Speaker of the House of Assembly of Saint Lucia
- In office 12 July 2016 – 1 March 2018
- Prime Minister: Allen Chastanet
- Preceded by: Peter Foster
- Succeeded by: Andy Daniel

Deputy High Commissioner to the United Kingdom
- In office 2018 – February 2022

Personal details
- Party: United Workers Party
- Alma mater: University of Wolverhampton University of Northumbria

= Leonne Theodore-John =

Saint Lucian politician and diplomat

Leonne Theodore-John is a Saint Lucian politician, who was President of the Senate of Saint Lucia from April 2010 to December 2011. She was also Speaker of the House of Assembly from 12 July 2016 to 1 March 2018, when she resigned the position. During her time as speaker she supported diplomatic relations between Taiwan and Saint Lucia. She has also undertaken the role of Commissioner on the Constituencies Boundaries Commission of Saint Lucia.
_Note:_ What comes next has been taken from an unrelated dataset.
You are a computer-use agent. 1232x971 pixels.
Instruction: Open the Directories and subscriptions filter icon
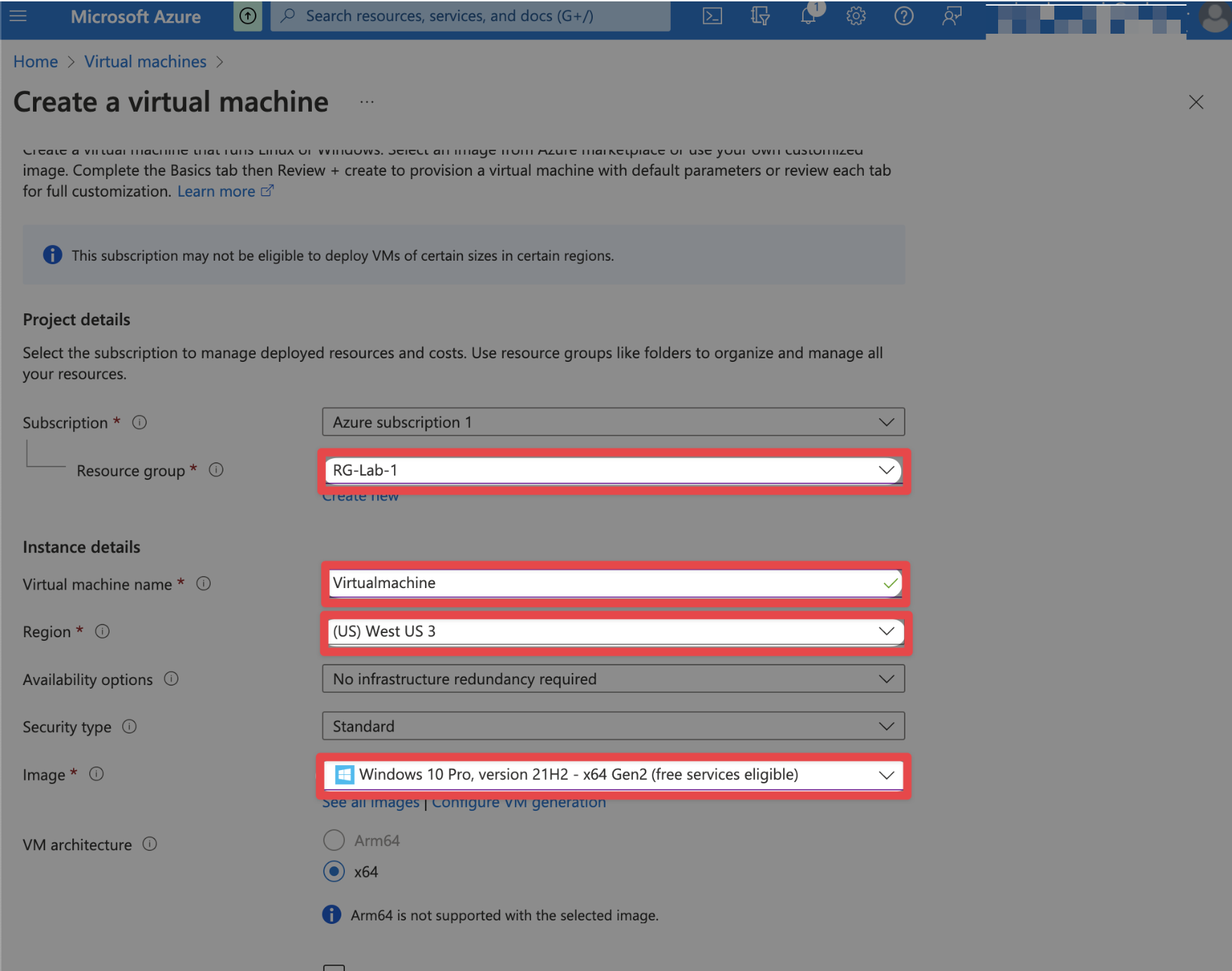759,15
From 2018 to February 2022 she held the office of Deputy High Commissioner to the United Kingdom.

Educated at the University of Wolverhampton, from where she was awarded a BA in law, and the University of Northumbria, where she was awarded a PGDip in Law, she was admitted to the Bar in 2005. First to the Bar of England and Wales in July, then subsequently to the Bar of the Eastern Caribbean Supreme Court in September of the same year.

She is a member of United Workers Party.